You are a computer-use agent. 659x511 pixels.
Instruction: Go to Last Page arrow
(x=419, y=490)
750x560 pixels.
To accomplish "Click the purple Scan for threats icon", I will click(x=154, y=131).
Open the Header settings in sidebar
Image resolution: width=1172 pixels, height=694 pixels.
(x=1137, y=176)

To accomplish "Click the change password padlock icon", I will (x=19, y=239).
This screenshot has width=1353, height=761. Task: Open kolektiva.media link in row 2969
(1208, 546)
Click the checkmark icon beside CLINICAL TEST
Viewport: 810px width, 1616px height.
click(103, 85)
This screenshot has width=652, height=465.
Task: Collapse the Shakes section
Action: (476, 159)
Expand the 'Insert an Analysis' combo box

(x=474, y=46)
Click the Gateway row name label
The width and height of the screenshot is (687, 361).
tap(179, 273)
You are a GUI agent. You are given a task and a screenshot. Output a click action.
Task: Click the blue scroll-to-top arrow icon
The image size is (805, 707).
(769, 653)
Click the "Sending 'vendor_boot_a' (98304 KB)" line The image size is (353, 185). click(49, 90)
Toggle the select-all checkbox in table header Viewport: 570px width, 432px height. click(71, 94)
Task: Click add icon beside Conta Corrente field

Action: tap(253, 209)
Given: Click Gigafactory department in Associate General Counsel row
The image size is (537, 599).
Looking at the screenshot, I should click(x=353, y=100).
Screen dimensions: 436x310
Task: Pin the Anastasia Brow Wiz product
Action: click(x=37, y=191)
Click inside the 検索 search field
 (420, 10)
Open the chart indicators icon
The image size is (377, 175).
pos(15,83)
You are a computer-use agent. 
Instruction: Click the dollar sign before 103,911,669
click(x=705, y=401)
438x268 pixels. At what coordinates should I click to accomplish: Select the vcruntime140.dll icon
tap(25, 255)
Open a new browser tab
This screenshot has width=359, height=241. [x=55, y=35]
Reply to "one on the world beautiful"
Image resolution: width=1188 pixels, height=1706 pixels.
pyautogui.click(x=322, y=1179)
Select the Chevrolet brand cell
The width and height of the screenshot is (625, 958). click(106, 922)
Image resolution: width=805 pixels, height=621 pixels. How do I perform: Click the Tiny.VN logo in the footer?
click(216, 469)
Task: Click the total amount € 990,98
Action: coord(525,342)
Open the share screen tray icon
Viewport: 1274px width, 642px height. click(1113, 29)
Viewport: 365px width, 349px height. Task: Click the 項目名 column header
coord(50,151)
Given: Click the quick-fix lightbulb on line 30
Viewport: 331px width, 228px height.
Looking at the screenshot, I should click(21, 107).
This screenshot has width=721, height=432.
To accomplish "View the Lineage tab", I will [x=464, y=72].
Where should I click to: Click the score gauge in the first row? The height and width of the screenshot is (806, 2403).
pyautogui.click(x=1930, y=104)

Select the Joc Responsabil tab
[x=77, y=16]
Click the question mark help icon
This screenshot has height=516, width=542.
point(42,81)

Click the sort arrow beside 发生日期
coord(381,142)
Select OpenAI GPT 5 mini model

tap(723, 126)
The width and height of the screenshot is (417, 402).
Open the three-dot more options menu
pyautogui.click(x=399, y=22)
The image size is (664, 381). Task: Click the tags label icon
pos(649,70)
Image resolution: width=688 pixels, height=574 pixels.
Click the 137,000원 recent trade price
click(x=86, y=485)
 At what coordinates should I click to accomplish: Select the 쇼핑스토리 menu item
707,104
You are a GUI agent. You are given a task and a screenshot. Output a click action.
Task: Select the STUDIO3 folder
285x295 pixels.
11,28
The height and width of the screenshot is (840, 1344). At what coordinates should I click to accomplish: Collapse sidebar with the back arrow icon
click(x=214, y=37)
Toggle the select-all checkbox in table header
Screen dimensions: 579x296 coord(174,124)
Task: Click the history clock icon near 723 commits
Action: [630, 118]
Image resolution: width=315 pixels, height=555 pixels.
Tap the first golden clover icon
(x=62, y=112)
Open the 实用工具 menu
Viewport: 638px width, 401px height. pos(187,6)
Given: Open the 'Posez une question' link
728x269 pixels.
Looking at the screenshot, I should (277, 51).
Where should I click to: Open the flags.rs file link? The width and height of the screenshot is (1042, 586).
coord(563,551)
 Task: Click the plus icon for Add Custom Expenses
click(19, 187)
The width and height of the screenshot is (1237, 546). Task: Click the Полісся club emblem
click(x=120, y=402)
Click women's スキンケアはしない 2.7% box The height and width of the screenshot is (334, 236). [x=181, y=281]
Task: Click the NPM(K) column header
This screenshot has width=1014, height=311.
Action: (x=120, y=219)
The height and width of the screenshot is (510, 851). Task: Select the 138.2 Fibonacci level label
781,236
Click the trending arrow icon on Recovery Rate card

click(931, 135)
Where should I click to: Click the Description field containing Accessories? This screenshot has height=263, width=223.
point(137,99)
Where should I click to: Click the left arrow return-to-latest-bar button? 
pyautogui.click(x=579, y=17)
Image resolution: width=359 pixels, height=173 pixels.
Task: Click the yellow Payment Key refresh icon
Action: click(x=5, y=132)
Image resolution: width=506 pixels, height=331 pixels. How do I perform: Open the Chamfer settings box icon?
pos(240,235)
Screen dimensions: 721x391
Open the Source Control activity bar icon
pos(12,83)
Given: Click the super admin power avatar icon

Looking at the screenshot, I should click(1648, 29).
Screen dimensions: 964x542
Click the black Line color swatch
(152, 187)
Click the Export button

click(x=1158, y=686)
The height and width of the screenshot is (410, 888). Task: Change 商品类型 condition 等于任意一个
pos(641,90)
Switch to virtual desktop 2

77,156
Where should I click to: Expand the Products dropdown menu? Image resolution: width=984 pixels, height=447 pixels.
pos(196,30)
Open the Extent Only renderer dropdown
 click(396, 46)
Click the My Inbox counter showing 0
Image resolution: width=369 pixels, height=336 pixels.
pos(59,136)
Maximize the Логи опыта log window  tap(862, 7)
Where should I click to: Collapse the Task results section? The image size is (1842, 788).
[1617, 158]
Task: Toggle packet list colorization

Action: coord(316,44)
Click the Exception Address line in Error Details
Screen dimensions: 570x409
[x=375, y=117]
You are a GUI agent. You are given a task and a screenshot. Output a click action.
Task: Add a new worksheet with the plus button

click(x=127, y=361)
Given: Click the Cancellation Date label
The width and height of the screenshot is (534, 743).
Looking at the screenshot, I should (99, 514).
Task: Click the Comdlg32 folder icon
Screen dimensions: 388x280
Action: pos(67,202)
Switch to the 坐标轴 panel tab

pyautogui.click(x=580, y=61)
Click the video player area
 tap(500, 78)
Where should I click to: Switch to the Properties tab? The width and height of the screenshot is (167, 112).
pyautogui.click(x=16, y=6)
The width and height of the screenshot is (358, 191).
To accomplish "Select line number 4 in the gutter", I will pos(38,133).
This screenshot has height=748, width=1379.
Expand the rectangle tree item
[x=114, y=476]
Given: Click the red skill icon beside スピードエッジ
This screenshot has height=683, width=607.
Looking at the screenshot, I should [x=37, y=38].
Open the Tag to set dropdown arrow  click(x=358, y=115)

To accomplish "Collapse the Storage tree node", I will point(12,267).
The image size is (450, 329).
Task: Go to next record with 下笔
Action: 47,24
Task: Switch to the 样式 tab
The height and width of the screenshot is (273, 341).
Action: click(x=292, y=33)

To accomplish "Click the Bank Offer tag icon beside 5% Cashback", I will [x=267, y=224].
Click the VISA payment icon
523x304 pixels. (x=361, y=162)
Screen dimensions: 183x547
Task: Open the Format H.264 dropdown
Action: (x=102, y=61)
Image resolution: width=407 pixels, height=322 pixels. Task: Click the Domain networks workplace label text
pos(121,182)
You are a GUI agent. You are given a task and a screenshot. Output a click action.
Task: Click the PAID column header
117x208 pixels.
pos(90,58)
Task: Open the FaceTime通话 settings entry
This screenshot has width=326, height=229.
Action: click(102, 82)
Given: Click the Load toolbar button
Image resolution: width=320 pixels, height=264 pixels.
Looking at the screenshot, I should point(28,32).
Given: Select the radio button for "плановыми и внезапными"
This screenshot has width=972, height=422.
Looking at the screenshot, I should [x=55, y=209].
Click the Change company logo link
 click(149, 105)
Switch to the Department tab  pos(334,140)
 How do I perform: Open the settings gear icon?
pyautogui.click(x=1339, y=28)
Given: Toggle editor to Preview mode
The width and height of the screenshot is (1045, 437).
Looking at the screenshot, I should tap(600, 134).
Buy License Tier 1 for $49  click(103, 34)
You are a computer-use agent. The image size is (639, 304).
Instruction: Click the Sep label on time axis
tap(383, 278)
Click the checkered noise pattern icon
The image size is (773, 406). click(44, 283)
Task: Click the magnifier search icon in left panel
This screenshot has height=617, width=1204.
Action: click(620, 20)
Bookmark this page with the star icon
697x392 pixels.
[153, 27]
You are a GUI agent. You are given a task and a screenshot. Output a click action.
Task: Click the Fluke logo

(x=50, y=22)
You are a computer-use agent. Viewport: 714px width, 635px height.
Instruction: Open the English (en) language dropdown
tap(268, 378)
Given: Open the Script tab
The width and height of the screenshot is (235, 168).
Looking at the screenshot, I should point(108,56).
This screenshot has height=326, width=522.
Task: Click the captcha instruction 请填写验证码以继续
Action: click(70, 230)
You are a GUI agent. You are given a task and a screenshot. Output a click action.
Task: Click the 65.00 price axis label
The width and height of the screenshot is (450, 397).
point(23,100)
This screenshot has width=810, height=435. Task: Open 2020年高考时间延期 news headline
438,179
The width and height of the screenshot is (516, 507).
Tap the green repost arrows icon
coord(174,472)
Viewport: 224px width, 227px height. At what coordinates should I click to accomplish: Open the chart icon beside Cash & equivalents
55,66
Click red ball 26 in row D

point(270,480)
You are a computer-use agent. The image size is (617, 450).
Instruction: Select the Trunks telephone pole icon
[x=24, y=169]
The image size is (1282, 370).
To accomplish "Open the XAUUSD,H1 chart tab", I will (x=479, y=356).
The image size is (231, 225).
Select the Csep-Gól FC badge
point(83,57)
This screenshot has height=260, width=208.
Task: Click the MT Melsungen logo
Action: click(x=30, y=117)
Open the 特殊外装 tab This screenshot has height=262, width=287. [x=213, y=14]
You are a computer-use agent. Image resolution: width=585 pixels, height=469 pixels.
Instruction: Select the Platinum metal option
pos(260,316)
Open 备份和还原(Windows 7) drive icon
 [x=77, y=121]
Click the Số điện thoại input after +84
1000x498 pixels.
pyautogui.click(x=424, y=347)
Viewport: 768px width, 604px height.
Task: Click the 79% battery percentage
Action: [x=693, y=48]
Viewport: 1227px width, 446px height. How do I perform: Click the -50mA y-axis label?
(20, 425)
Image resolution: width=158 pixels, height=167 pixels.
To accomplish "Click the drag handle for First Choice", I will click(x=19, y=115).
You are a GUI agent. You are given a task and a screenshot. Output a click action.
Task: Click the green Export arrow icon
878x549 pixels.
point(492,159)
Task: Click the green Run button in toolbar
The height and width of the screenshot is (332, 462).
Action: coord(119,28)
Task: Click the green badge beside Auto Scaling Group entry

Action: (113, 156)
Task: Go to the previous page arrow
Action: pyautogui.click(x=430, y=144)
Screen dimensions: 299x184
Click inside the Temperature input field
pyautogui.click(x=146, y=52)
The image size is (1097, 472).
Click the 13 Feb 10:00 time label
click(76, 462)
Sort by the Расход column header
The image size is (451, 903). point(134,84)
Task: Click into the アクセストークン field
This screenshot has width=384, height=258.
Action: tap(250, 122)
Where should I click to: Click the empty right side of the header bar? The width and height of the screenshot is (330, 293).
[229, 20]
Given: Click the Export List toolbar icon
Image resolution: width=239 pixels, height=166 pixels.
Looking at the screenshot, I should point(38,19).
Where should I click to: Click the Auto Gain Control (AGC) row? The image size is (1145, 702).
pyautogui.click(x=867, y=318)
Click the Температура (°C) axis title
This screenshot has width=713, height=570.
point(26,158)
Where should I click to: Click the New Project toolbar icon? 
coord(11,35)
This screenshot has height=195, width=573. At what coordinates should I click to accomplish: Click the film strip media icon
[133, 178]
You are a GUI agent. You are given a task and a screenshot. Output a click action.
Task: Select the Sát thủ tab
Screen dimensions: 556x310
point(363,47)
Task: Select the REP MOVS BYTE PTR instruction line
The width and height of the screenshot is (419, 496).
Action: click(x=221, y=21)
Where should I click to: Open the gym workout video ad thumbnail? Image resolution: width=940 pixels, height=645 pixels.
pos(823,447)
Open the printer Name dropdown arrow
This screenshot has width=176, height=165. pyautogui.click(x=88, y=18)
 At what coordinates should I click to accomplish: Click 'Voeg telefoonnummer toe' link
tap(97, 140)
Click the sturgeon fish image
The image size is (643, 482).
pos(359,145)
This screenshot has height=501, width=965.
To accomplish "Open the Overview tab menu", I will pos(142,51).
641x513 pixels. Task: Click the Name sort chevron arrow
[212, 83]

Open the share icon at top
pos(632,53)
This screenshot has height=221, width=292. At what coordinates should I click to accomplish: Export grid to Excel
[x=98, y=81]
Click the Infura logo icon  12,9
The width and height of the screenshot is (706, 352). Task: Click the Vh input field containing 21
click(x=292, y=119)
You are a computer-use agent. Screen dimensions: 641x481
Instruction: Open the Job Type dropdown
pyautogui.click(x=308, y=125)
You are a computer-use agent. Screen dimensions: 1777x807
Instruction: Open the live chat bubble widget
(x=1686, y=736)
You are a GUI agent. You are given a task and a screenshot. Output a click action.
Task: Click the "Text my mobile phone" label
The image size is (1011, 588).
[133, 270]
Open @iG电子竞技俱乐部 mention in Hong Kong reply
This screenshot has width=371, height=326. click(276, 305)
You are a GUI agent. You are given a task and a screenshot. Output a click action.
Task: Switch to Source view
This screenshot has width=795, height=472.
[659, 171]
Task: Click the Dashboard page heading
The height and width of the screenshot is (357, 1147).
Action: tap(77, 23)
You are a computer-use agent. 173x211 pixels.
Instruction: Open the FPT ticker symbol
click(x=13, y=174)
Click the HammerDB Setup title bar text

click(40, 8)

= WHAT NEEDS TO BE DONE =
Find every line of the data that includes the string "folder". Copy each of those lines.

= FINISHED TASK =
Task: Select the STUDIO3 folder
Task: Click the Comdlg32 folder icon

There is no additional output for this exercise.